By Robert P. Commanday
SAN FRANCISCO — Verdi’s great Un ballo in maschera has been a winner in San Francisco for all of 151 years, beginning only four years after its 1859 premiere. The opera was performed here 130 times in the 19th century, and the San Francisco Opera had previously given 76 performances over 17 different seasons since its first production in 1931. The current Un ballo in maschera, attended on Oct. 7, ranks with some of the better ones of a past illuminated by the great stars of the last 83 years (Leontyne Price sang her first Amelia here, Luciano Pavarotti his first Riccardo, and so on).
This time, there are three stars. The first, Julianna Di Giacomo, makes her San Francisco Opera main stage debut as Amelia. Her soprano produces a sound true and vital that possesses, and vibrates in, the listener. Musically, expressively, she encompasses Amelia’s terrible emotional crisis and makes it real for us. She is a Californian, young, trained earlier in the company’s Merola Opera Program, and already into her career, having sung on major stages yet having an opera world waiting for her talent.
Another star is Nicola Luisotti, the company’s music director, who led an intensely expressive performance, brilliantly paced. Musically, he seemed to be alternately becoming Riccardo, then Renato, and yes, Amelia, himself. This inspired his orchestra, the third star, to produce a deeply dramatic performance with great thrust, as in the gallows area and the Renato-Amelia confrontation scenes.
Right alongside were major players. Ramón Vargas, the Riccardo (a.k.a. Gustavus III), may be an older veteran (he made his SFO debut in this role 15 years ago), his tenor a bit grainy and not brilliant, but he was right on, as ardent and conflicted as Riccardo must be.
Brian Mulligan, the Renato in this and one remaining performance on Oct. 22 (with Thomas Hampson scheduled for all other dates including Oct. 16 and 19 upcoming) is a large fellow with a baritone to match — dramatic, more forward than dark. Mulligan’s Renato is a strong character whose aria about his betrayal, “Eri tu,” was penetrating. (Mulligan has appeared at the San Francisco Opera in the title role of Nixon in China, and most recently as Sharpless in Madama Butterfly.)
The Ulrica, Dolora Zajick, was an absorbing sorceress, and the director, Jose Maria Condemi, took advantage of her strength, having her move around and project commandingly, opening up a scene too often pushed into a dark corner.
And the character unique to Ballo, the page Oscar, saucy, quicksilvery, was done that way, as we all wish it to be, by Heidi Stober. Her coloratura flashed and sparkled, and was never more dramatically telling than in Verdi’s inspired idea to bring her in at the darkest, most critical moment of the drama. Amelia has just realized that her husband Renato, discovering what he mistakenly believes to be her infidelity, intends to kill the king (Riccardo), his closest friend.
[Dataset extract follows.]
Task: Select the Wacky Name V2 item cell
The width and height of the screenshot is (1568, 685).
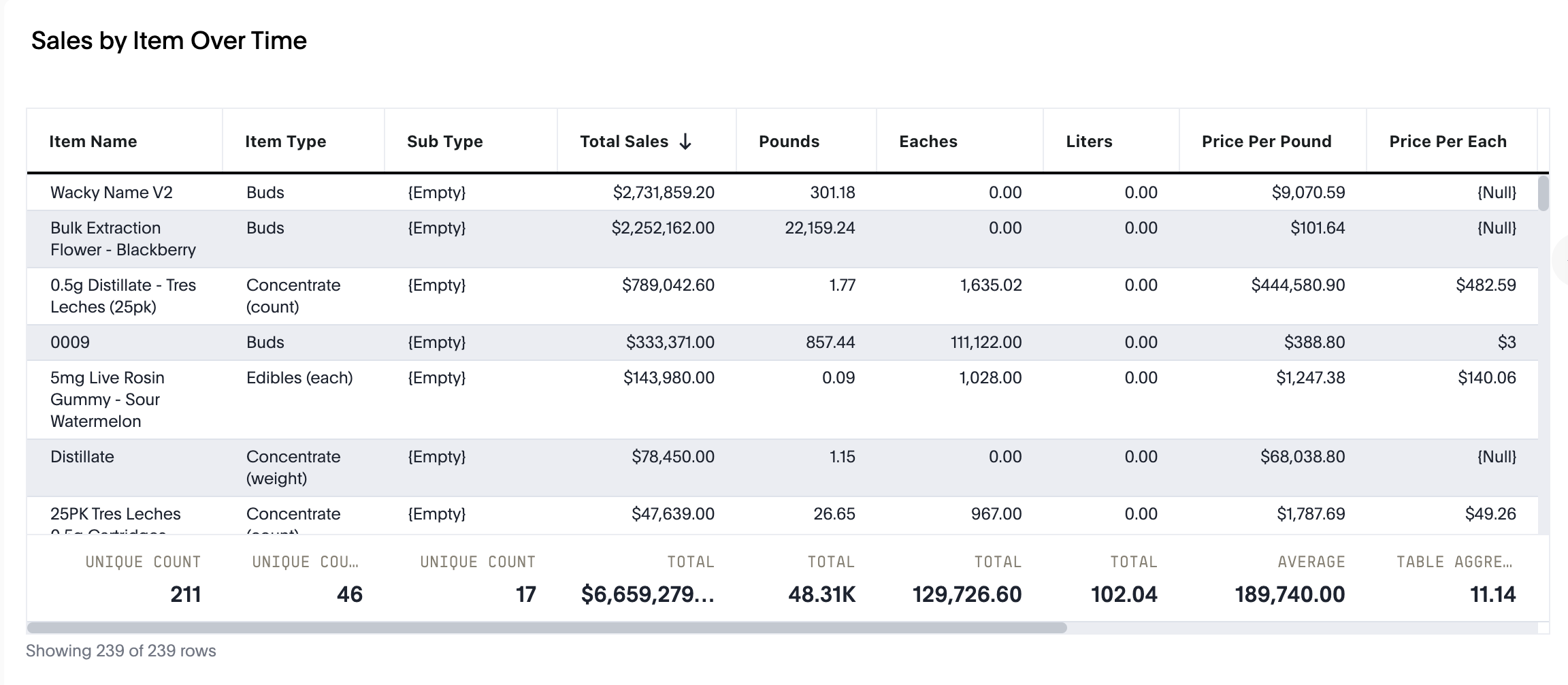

Christian Van Horn and Scott Conner, as the conspirators Sam and Tom, were worthy, their bass voices dark as assassins’ should be. In a different take, when they confront Renato and his veiled wife in the gallows field scene, the usual few fellows to back them up are now a male chorus of 30 or so assassins, musically full, but not credible dramatically.
The set designs were the Ballo best, drawn from one or more other companies and modified, but all to the good. The opening, of the king’s antechamber, a gray bas-relief high on the back wall, flanked by three pairs of white columns; Renato’s study, a handsome, wood-paneled wall topped by murals; the ballroom, a brilliant setting with a two-story triple portico at the rear. Eight dancers did a lively commedia routine (by the company’s gifted choreographer Lawrence Pech) in front of the revelers, all clad in striking costumes by John Conklin. Until, that is, Renato’s gunshot killed the action — and the king.
As amusing unintended commentary on this opera’s changeable venue, the supertitles used the character’s Swedish names while the singers stuck to Italian. And, in the final intermission, the audience cheered the news, flashed on the supertitle screen, that the San Francisco Giants had just defeated the Washington Nationals to win their division series in the playoffs. So the city had two winners that night.
Robert P. Commanday, founding editor of San Francisco Classical Voice, was the San Francisco Chronicle’s music critic from 1965-93 and previously conductor and lecturer at the University of California – Berkeley.